Rogue Warrior is everything wrong with the FPS market — a dull, lifeless, uninspired piece of drek. It might honestly be one of the most, if not the most immature games ever made. The main character, Dick Marcinko, is about as interesting as a wooden fence and has about as much depth as a rain puddle. Spouting some of the most cringe-inducing dialogue of all time while traversing boring, copy-pasted levels makes this a title that is DOA and better off KIA.
Dante’s Depression

Devil May Cry 2 is nothing but ironic. Devil May Cry 3 rolled up in a Lamborghini, shades on, blasting heavy metal, while Devil May Cry 2 stumbled in right before it in a busted shopping cart with a flat wheel and a dead squirrel in the basket.
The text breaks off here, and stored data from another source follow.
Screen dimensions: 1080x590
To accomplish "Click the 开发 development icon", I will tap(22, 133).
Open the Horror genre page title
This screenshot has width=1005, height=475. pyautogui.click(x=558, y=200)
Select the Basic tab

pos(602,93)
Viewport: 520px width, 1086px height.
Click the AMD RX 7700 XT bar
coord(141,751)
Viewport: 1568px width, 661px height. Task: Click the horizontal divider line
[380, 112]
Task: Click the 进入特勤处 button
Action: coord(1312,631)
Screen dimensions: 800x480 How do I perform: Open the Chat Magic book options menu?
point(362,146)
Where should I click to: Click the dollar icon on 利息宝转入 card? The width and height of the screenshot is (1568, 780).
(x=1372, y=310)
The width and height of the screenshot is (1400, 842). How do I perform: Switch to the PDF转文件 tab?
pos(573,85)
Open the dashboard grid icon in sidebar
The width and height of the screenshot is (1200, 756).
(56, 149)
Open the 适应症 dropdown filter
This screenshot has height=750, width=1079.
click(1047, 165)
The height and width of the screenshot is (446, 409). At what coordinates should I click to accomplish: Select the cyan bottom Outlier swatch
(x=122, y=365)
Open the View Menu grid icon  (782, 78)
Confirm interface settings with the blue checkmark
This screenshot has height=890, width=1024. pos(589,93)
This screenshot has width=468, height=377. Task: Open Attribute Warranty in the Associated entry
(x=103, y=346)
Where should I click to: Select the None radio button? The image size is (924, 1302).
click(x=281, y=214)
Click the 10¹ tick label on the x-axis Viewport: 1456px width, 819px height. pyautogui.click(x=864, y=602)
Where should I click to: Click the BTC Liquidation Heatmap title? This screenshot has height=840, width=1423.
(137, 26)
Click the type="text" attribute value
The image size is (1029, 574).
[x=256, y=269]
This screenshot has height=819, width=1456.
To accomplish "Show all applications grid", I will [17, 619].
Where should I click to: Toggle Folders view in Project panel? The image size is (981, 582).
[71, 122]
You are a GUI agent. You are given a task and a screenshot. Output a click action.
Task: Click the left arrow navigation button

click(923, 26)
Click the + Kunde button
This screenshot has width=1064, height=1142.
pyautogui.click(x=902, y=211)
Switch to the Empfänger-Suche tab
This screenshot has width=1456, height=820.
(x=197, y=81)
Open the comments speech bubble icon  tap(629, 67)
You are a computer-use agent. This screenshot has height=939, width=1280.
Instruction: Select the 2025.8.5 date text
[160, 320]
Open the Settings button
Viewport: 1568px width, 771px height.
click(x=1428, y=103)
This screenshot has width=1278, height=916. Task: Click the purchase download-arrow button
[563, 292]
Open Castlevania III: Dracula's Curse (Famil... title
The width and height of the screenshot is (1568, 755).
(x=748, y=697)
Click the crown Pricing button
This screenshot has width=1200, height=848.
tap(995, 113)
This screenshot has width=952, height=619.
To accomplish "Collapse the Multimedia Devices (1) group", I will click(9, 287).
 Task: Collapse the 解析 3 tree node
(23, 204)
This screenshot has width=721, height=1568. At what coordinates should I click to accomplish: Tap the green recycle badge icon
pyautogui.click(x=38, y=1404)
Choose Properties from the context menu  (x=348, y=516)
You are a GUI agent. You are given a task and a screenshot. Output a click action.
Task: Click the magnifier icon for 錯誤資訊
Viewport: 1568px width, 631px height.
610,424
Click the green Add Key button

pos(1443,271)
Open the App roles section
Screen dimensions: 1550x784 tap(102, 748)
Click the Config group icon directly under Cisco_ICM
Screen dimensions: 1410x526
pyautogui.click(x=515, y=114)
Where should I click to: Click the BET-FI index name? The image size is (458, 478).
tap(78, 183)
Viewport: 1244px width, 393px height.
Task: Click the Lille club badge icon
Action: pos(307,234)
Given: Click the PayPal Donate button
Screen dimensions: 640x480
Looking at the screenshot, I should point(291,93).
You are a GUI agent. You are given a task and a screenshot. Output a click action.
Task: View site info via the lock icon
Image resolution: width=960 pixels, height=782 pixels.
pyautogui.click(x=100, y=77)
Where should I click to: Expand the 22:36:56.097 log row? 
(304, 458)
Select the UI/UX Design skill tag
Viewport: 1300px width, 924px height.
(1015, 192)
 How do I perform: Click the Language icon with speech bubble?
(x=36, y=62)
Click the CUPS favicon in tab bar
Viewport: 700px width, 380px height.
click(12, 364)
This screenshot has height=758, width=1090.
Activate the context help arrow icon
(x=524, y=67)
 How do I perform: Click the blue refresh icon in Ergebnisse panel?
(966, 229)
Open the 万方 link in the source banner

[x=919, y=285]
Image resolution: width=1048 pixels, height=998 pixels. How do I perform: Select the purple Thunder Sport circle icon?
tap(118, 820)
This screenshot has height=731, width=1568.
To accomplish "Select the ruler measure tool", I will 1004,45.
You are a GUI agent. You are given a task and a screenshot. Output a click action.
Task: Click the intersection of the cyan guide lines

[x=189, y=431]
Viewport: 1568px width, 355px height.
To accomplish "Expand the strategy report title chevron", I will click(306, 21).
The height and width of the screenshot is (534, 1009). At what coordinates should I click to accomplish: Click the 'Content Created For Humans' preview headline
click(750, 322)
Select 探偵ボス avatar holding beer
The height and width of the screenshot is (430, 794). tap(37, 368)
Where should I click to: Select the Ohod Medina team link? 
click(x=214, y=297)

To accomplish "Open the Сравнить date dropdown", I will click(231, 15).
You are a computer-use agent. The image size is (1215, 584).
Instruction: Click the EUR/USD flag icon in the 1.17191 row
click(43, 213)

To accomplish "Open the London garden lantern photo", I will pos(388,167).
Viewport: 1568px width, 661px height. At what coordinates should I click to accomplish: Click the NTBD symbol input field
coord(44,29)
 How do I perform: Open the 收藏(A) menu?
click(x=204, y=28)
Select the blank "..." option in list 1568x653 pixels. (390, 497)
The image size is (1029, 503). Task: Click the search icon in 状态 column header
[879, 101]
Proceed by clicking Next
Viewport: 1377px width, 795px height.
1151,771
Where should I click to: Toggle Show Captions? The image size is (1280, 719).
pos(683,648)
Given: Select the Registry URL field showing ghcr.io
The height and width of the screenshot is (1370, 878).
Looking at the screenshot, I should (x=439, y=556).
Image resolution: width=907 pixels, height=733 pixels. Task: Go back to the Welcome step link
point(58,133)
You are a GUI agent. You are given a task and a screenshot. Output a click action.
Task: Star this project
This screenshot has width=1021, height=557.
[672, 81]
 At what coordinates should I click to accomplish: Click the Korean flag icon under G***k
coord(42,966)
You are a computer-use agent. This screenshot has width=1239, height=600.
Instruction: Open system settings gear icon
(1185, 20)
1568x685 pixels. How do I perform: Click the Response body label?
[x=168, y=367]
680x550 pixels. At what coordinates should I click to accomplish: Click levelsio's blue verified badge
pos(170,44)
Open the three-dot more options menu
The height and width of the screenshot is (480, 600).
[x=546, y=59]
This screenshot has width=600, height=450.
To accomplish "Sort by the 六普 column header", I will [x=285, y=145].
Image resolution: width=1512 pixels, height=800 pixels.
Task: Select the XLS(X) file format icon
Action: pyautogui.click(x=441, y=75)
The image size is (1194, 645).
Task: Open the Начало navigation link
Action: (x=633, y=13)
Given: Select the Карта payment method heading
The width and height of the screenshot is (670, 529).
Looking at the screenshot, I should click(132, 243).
DMC2 is ugly as sin, busted beyond belief, and somehow manages to make every boss fight worse than the last. The story—if you can call it that—is trash. The villain’s a cardboard cutout of evil, a literal mustache-twirling bad guy. Dante’s entire character is so watered down, it makes you, the player, want to cry. Everything about it is so forgettable. And the combat? You can probably beat the whole game just spamming Ebony and Ivory.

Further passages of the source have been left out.